IARC 60th Anniversary - 19-21 May 2026
Session : 20/05/26 - Posters
Exploring individual and contextual determinants of cancer prevention behaviour change in the European Union: A qualitative study
FELIU A. 1,2, BARRERA B. 3, BOLAND V. 4,5, DRURY A. 4,5, HÂNCEAN M. 6,7, GEANT? M. 7, KOCZKODAJ P. 8, MULCAHY-SYMMONS S. 5,9, PINTO P. 10, REES V. 13, SHEEHAN S. 5, TCHALAKOV I. 11, VU?KOVI? H. 12, ZEEB H. 3, ESPINA C. 1
1 International Agency for Research on Cancer, Lyon, France; 2 Imperial College London, London, United Kingdom; 3 Leibniz Institute for Prevention Research and Epidemiology, Bremen, Germany; 4 Trinity College Dublin, Dublin, Ireland; 5 Dublin City University, Dublin, Ireland; 6 University of Bucharest, Bucharest, Romania; 7 Centre for Innovation in Medicine, Bucharest , Romania; 8 Maria Sk?odowska-Curie National Research Institute of Oncology, Warsaw, Poland; 9 University College Dublin, Dublin, Ireland; 10 Portuguese League Against Cancer, Porto, Portugal; 11 Plovdivski Universitet Paisiy Hilendarski, Sofia, Bulgaria; 12 Croatian League Against Cancer, Zagreb, Croatia; 13 Harvard T.H. Chan School of Public Health, Boston, United States
Background: Cancer prevention is central to Europe’s Beating Cancer Plan (ECBP), with the European Code Against Cancer (ECAC) providing evidence-based recommendations to reduce cancer risk. The fourth edition (ECAC4) focuses on individual behaviour change; however, effective implementation requires insight into the individual and structural factors influencing adoption. A prior impact evaluation found low public awareness of ECAC4 but high willingness to change behaviour once exposed to its messages. Existing evidence largely focuses on single risk factors or screening behaviours, with limited qualitative research examining how EU citizens perceive the full set of ECAC4 recommendations and what facilitates or hinders their adoption.

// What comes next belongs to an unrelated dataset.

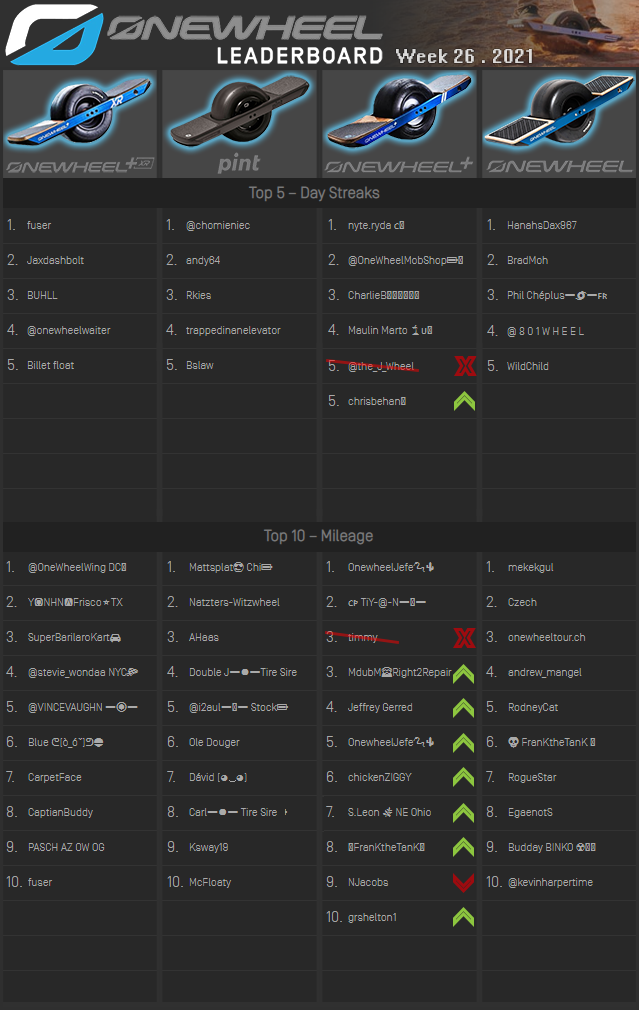Image resolution: width=639 pixels, height=1010 pixels.
Task: Click the Top 5 – Day Streaks heading
Action: 314,192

Objective: To explore barriers and facilitators to adopting ECAC4 recommendations among the EU population across nine Member States, in order to inform the forthcoming edition and guide future evidence-based cancer prevention interventions.

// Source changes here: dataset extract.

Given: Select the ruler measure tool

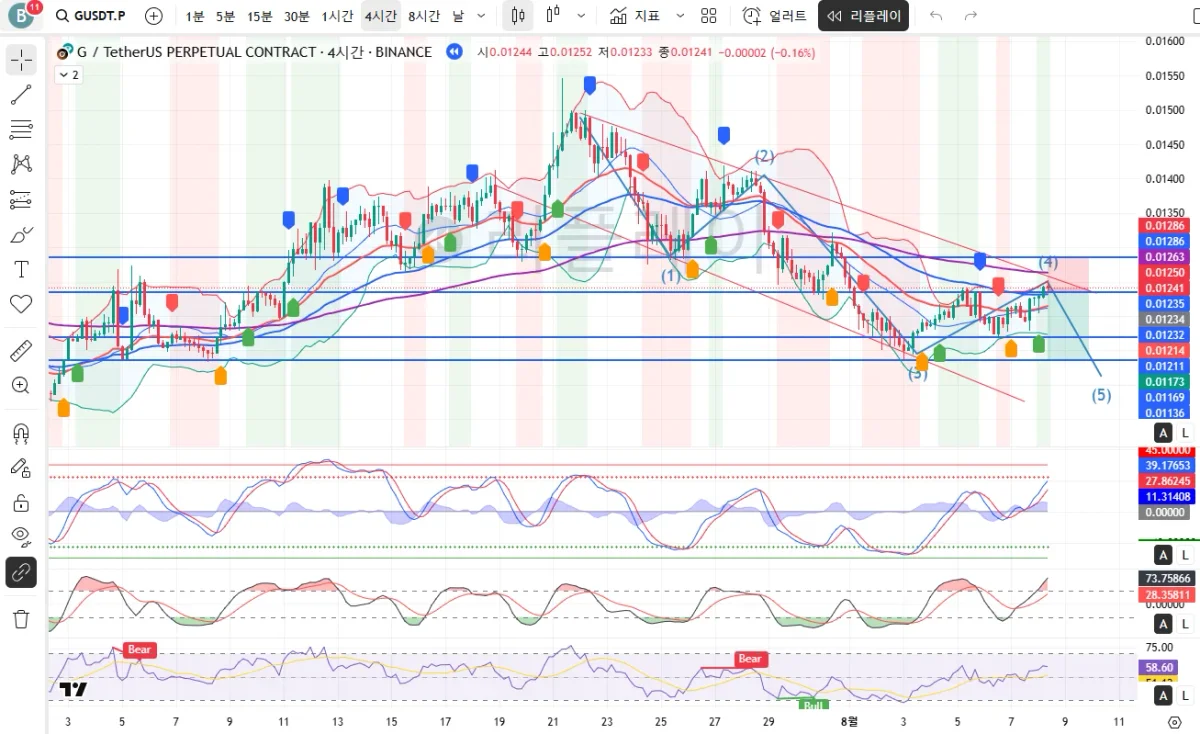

Methods: An exploratory multi-country qualitative study was conducted with 141 adults aged 18–65 years, with no prior cancer diagnosis, from Bulgaria, Croatia, France, Germany, Ireland, Poland, Portugal, Romania, and Spain. Semi-structured interviews explored perceived capability, opportunity, and motivation related to the 12 ECAC4 recommendations. Transcripts were translated, coded, and thematically analysed using ATLAS.ti, with high intercoder agreement (κ = 0.88). Themes were mapped onto the COM-B and the Theoretical Domains Framework (TDF) to identify behavioural determinants.
Results: Barriers and facilitators were identified across all COM-B domains. While motivation to adopt preventive behaviours was often high, adoption was constrained by capability and opportunity factors, including low health literacy, misinformation and limited self-management skills, and cultural norms, economic constraints, environmental limitations, and healthcare access issues; respectively. Facilitators included early health education and access to reliable information (capability), as well as supportive social networks, universal healthcare, and enabling policies (opportunity). Motivation barriers included entrenched habits and fear, whereas facilitators comprised personal health goals, family responsibilities, and determination.
Conclusion/Implication: Adoption of ECAC4 recommendations is shaped by interlinked individual, social, and structural determinants. Multi-level implementation strategies, improving health literacy, ensuring equitable access, strengthening supportive environments, and tailoring motivational approaches, are essential to achieve sustained behaviour change. By applying behavioural science to understand public perceptions of ECAC4, this study provides actionable evidence to inform ECAC5 and strengthen the implementation of Europe’s Beating Cancer Plan.